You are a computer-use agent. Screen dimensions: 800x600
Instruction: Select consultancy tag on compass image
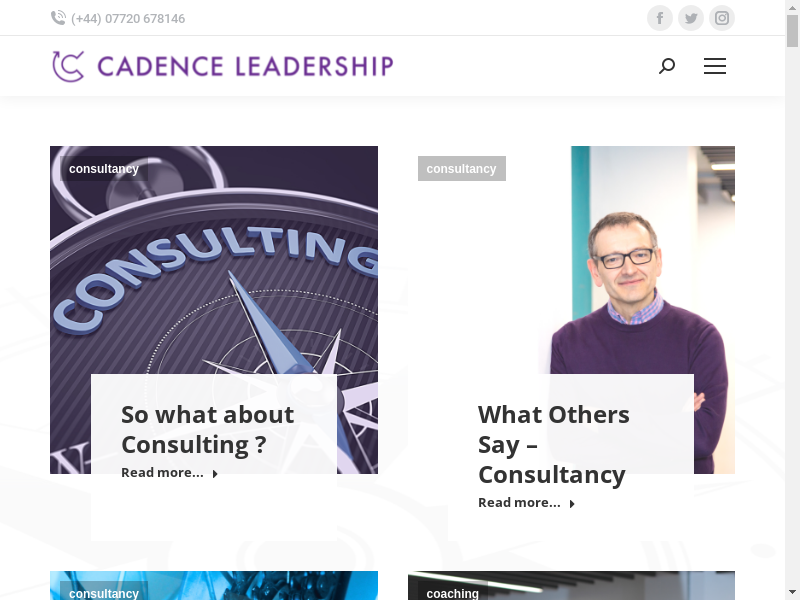coord(104,169)
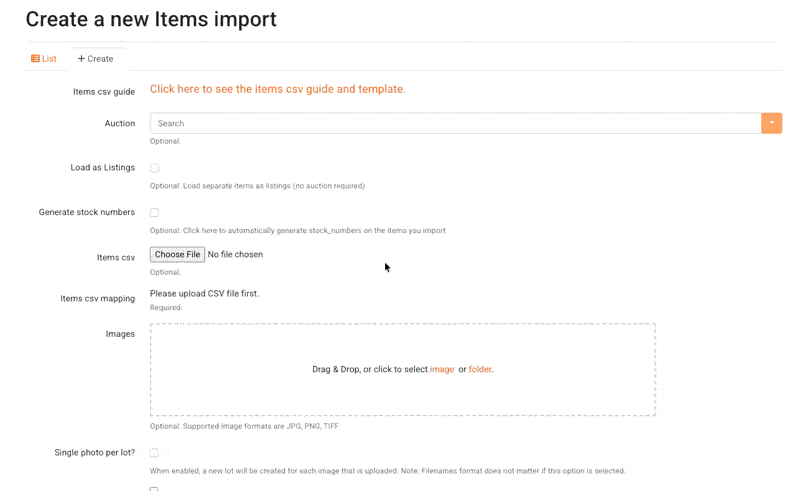Click the 'Generate stock numbers' field label
This screenshot has height=491, width=800.
click(86, 213)
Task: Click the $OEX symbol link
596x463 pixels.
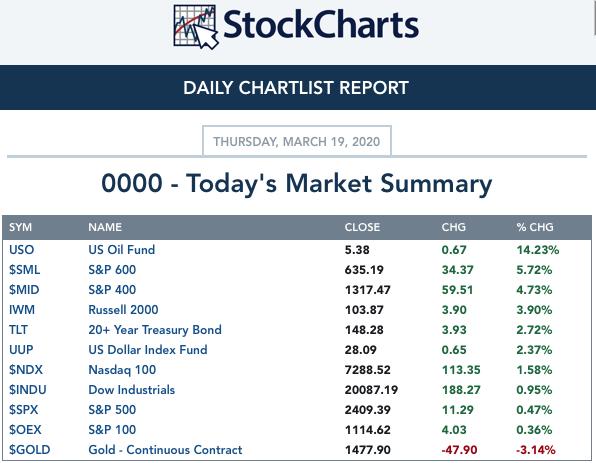Action: 25,430
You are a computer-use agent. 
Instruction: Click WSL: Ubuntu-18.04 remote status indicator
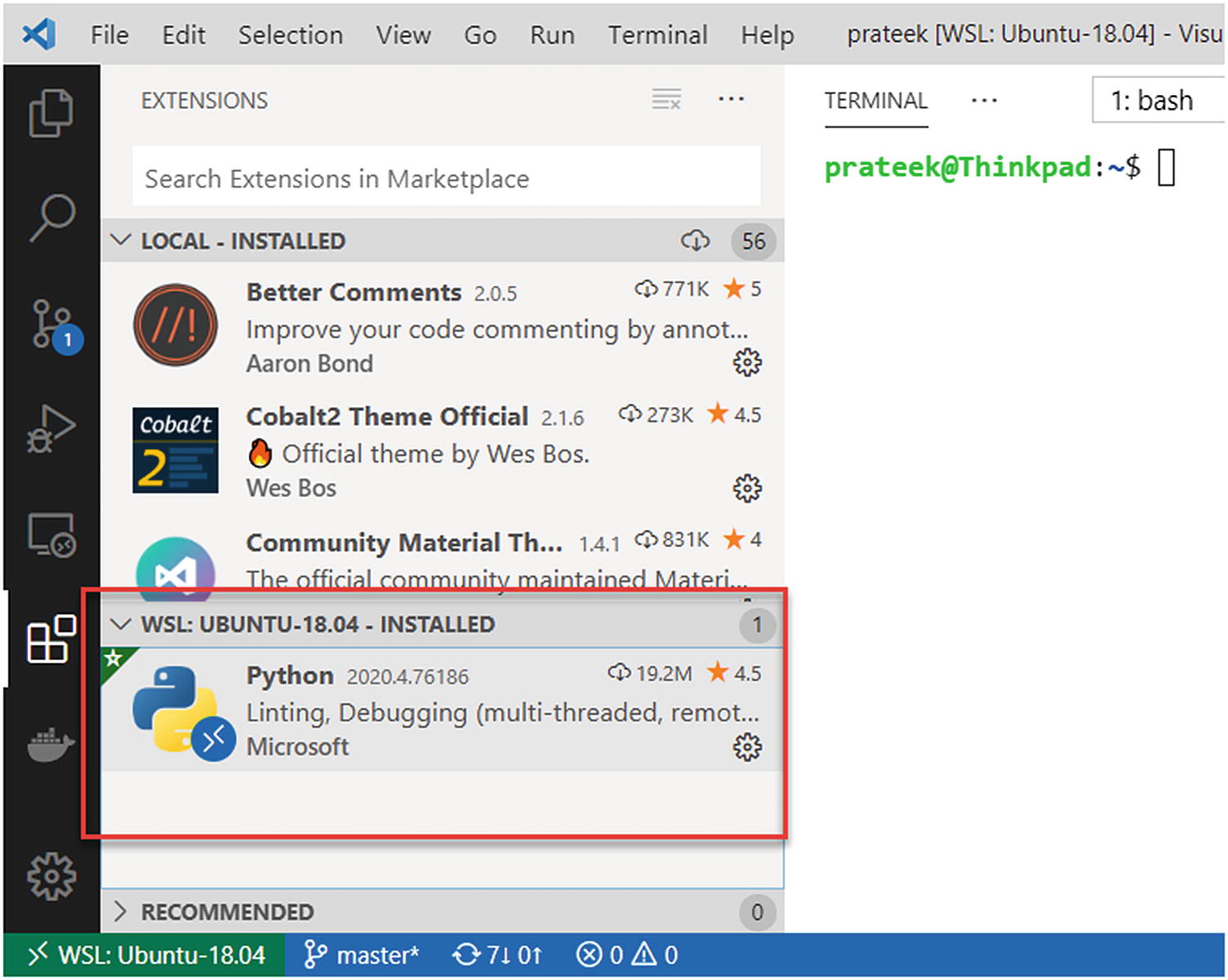pos(146,955)
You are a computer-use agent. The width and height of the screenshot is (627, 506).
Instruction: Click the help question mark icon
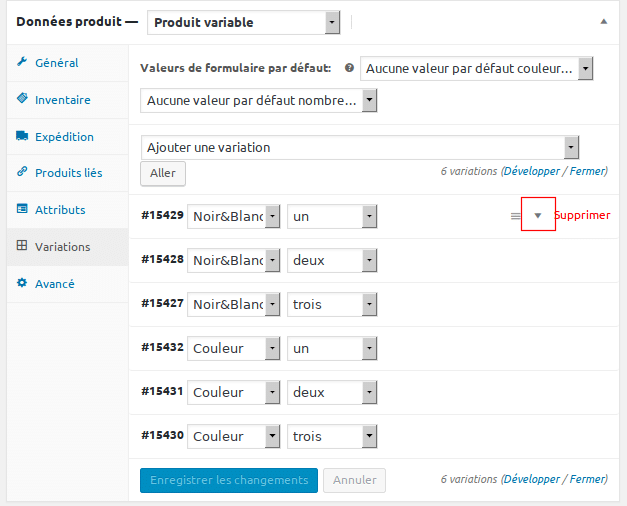click(x=349, y=68)
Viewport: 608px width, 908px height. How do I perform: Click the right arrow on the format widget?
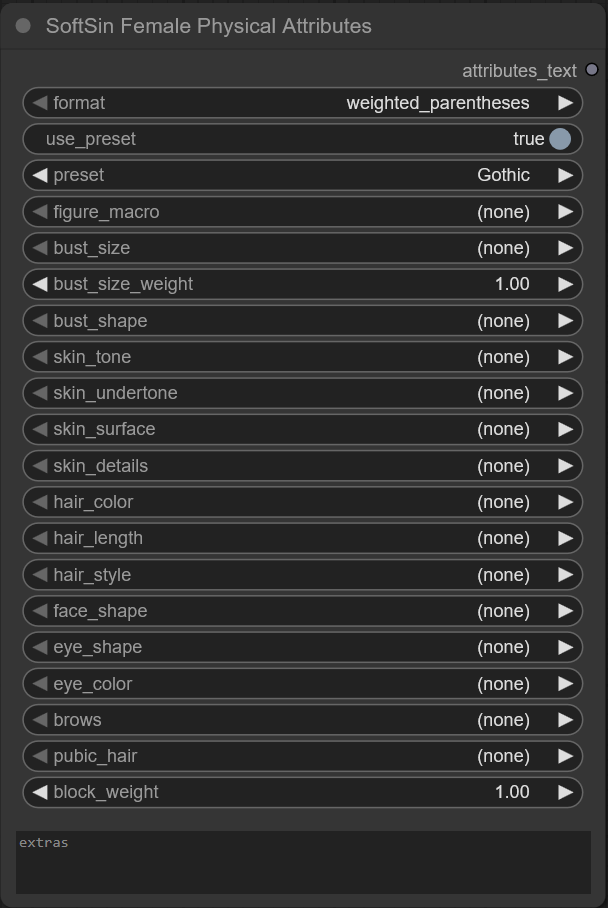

=======

* _STATED PROBLEM_:
Copy out the entries above, putting "Command" in place of each "Instruction" and changing nothing else. Leave out the pictures.

* _TASK SOLUTION_:
You are a computer-use agent. Screen dimensions: 800x600
Command: Select consultancy tag on compass image
coord(104,169)
Click the 'Generate stock numbers' field label
This screenshot has height=491, width=800.
click(86, 213)
Task: Click the $OEX symbol link
596x463 pixels.
Action: 25,430
You are a computer-use agent. 
Command: Click WSL: Ubuntu-18.04 remote status indicator
pos(146,955)
You are a computer-use agent. The width and height of the screenshot is (627, 506).
Command: Click the help question mark icon
click(x=349, y=68)
Viewport: 608px width, 908px height. How do I perform: Click the right arrow on the format widget?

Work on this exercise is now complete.